◆ WHAT TO WORK ON ◆
Below are entries; tally how many lines hold the string "Viewport" and answer with only that figure.

◆ ENTRIES PROVIDED ◆

◆ ◆ ◆ ◆ ◆ ◆ ◆

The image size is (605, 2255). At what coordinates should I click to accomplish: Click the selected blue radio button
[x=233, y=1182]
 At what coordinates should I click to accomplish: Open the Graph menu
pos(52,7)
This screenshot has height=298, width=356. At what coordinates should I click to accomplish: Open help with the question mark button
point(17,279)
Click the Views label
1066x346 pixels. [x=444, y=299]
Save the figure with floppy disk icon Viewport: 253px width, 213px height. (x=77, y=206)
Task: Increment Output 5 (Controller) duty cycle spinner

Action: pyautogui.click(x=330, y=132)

◆ ◆ ◆ ◆ ◆ ◆ ◆

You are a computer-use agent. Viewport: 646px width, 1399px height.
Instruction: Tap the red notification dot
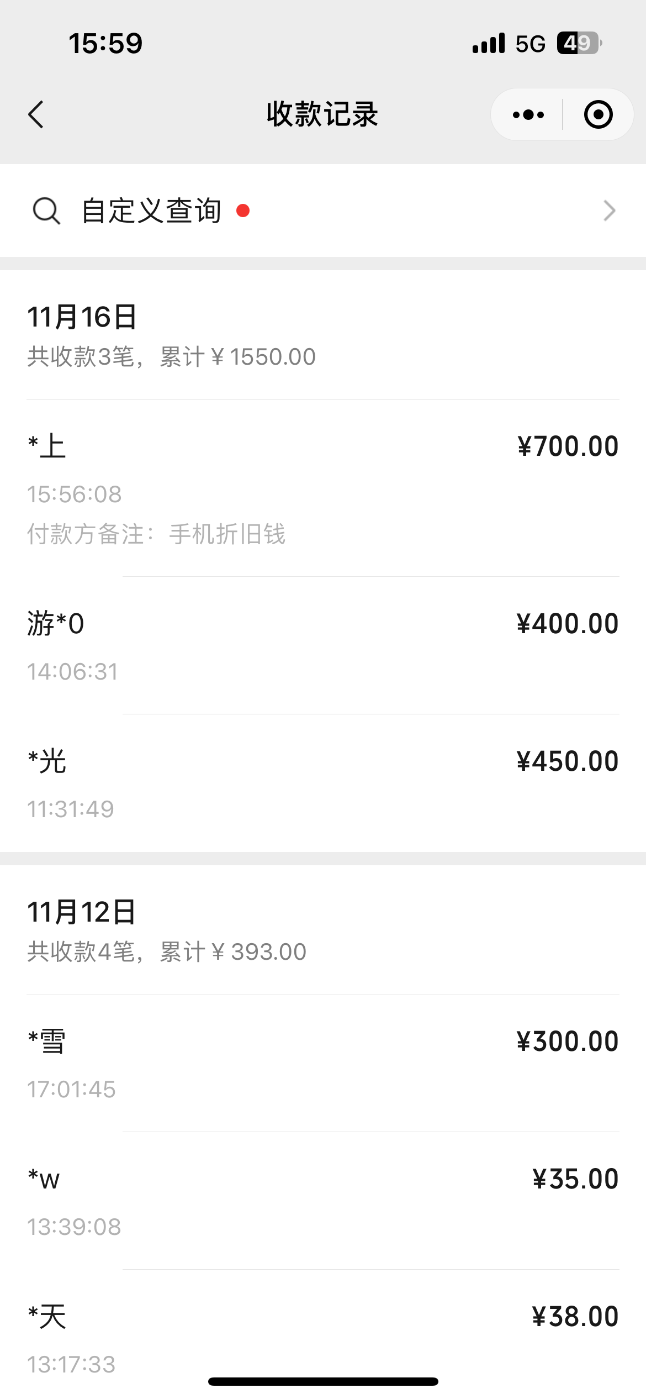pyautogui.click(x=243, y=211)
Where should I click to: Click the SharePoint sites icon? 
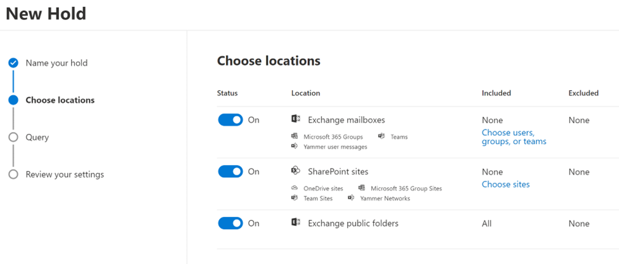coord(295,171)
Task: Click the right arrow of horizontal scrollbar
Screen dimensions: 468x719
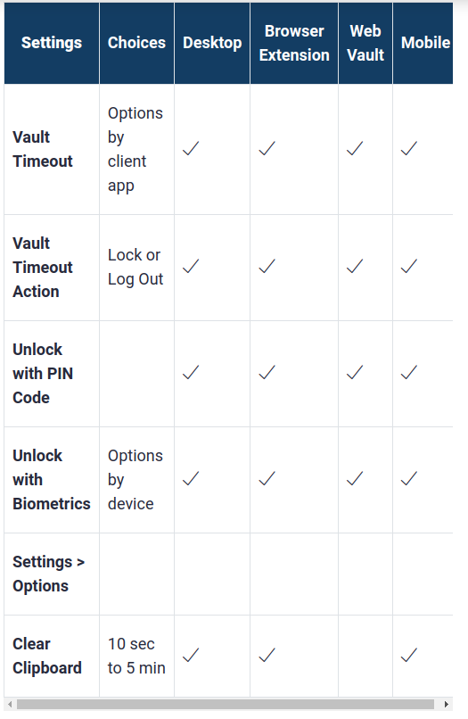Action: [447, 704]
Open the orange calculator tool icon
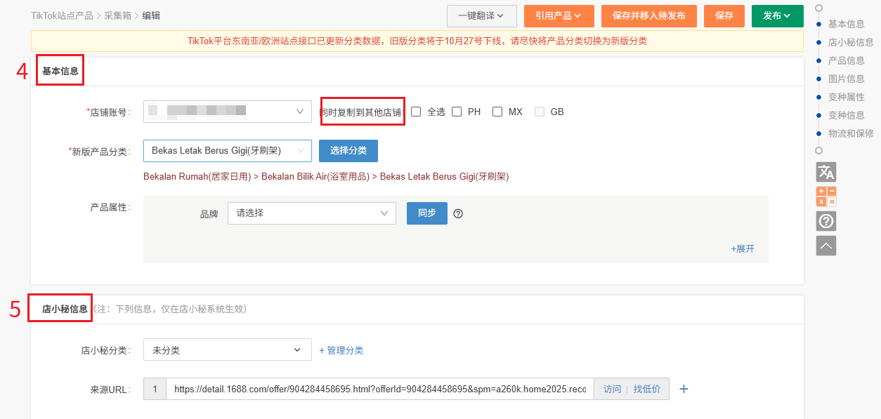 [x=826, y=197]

◆ ◆ ◆ ◆ ◆ ◆ ◆

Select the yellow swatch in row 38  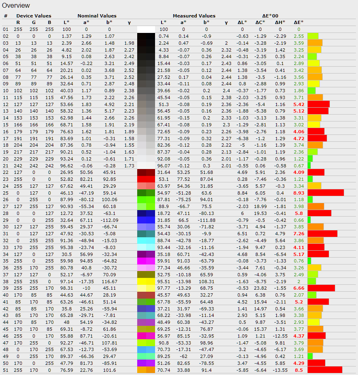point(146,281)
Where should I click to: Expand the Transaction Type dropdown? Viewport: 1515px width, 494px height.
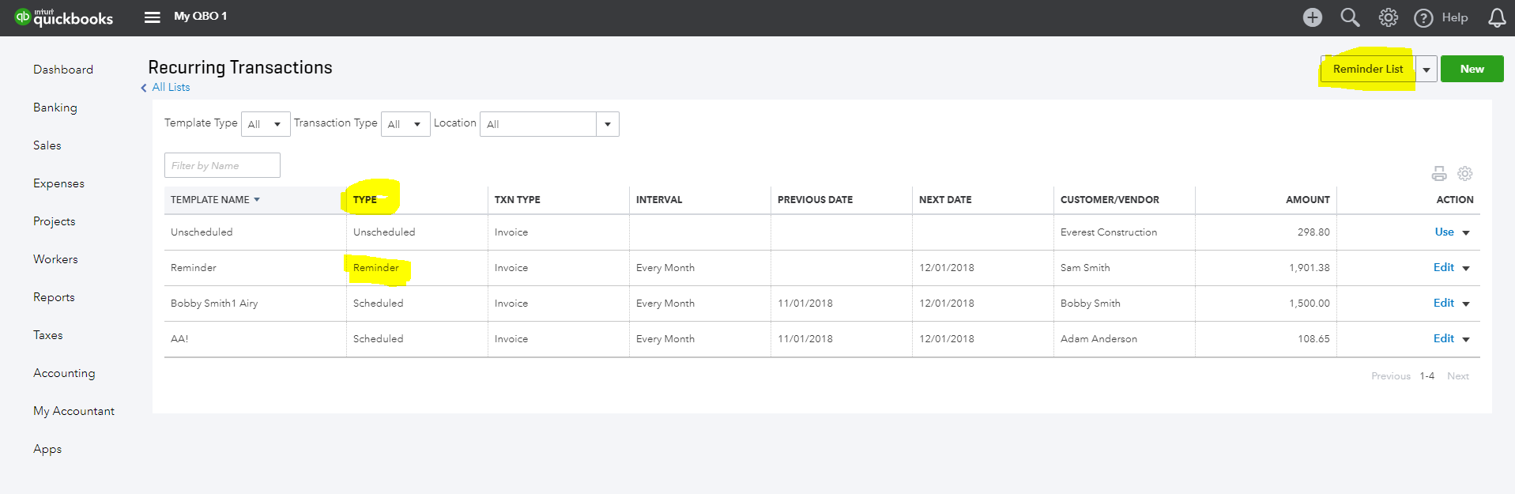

◆ ◆ ◆ ◆ ◆ ◆ ◆

◆ ANSWER FOR THIS EXERCISE ◆
3